17.5 Equality, Ordering, and Hashing

17.5.1 Converting Values to Ordered Values

In Making Sets Grow on Trees, we noted that a single comparison needs to eliminate an entire set of values. With numbers, we were able to accomplish that easily: every bigger or smaller number was excluded by a comparison. But what if the data in the set are not actually numbers? Then we have to convert an arbitrary datum into a datatype that permits such comparison. This is known as hashing.

A hash function consumes an arbitrary value and produces a comparable representation of it (its hash)—most commonly (but not strictly necessarily), a number. A hash function must naturally be deterministic: a fixed value should always yield the same hash (otherwise, we might conclude that an element in the set is not actually in it, etc.). Particular uses may need additional properties, as we discuss in Equality and Ordering.

Let us now consider how one can compute hashes. If the input datatype is a number, it can serve as its own hash. Comparison simply uses numeric comparison (e.g., <). Then, transitivity of < ensures that if an element \(A\) is less than another element \(B\), then \(A\) is also less than all the other elements bigger than \(B\).

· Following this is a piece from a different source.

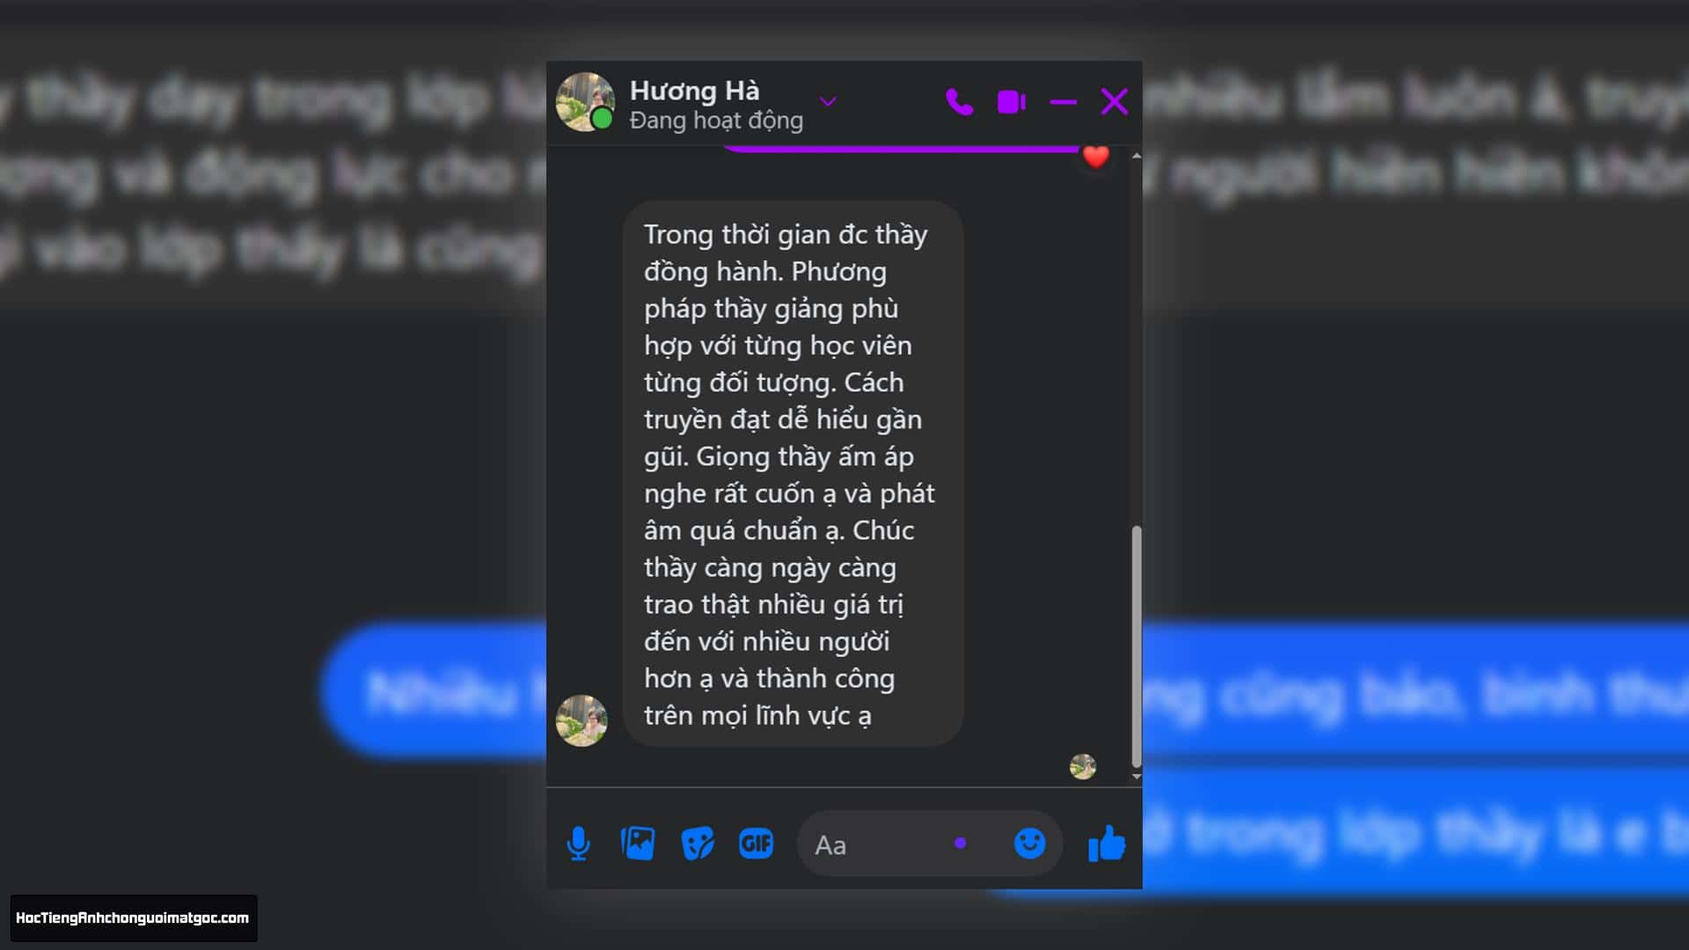
Task: Open the emoji picker smiley
Action: click(x=1029, y=844)
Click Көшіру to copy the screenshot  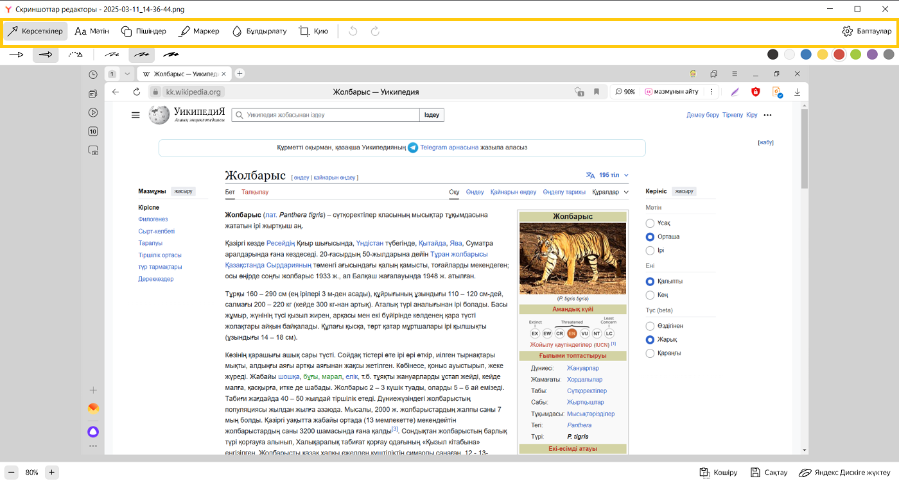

Suppose instead the input is a string. We can of course use the principle above for strings: e.g., replacing number inequality with string inequality. Strings have a lexicographic (or “alphabetic”) ordering that permit them to be treated similar to numbers.

But what if we are handed more complex datatypes?

fun hash-of(s :: String):
  fold({(a :: Number, b :: Number): a + b},
    0,
    string-to-code-points(s))
end

check:
  hash-of("Hello") is 500
  hash-of("World!") is 553
  hash-of("🏴‍☠️") is 195692
end

Now let us consider more general datatypes. The principle of hashing will be similar. If we have a datatype with several variants, we can order the variants lexicographically, and use a numeric tag to represent the variants, and recursively encode the datum and the variant tag. For each field of a record, we need an ordering of the fields—the lexicographic ordering of the field names suffices—and must hash their contents recursively; having done so, we get in effect a string of numbers, which we have shown how to handle.

Exercise

Why do we care about these two properties? Think about what would could go wrong if each one was violated.

17.5.2 Hashing in Practice

In practice, programmers do not want hash functions to do what we have described above. While Gödel encoding is extremely expensive, even computing hash-of takes time linear in the size of a string, which can get quite expensive if strings are large or we compute hashes often or both.

Instead, many programming languages do something very pragmatic. They need a value that can be compared for equality and ordering [Equality and Ordering]. Integers, we’ve already seen, already fit this bill very nicely. But how to obtain an integer out of arbitrary values, even datatype instances, quickly?

Simple: They just use the memory address of the datum. Every value has a memory address, and the language can obtain it in constant time by looking up the directory. Granted, these values may be allocated anywhere with respect to each other, but that’s okay—we only want consistency, not “meaningfulness”.

In practice, however, things are not quite so simple. For instance, suppose we want two structurally equivalent values to have the same hash. If they are allocated in different addresses, they will hash differently. Therefore, many languages that use such a strategy also allow programmers to write their own hashing functions, often to work in conjunction with this built-in notion of hashing. These end up looking not too different from the hashing strategies we described above. Therefore, some of that complexity is inescapable, especially if a programmer wants structural rather than reference equality—which they very often do.

In the rest of this material, we will therefore continue with the simple hash function above, for multiple reasons. First, it is sufficient to illustrate how hashing works. Second, in practice, when built-in hashing does not suffice, we do write (more complex versions of) functions like the above. And finally, because it’s all laid bare, it’s easy for us to experiment with.

17.5.3 Equality and Ordering

What we’ve seen [A Fine Balance: Tree Surgery] for the construction of balanced binary search trees is that we need some way of putting elements in order. In the examples we used numbers because they’re a very friendly datatype: they have several properties that we take for granted. However, not all data have these properties.

The critical property that numbers have is that they are orderable. This follows because they are comparable, and the comparison is ternary: it produces three answers, “less than”, “equal to”, and “greater than”.

However, not all data have this property. What are data that might not have these properties? Actually, there are multiple possible properties here: Is something orderable? Is something even comparable?

So…life is complicated.

That means you could potentially misuse a BBST on the wrong kind of data. Ideally, we would want to know if we’re doing this. In Pyret’s type system we chose not to build this in, but in some languages, the type system actually lets you capture these properties.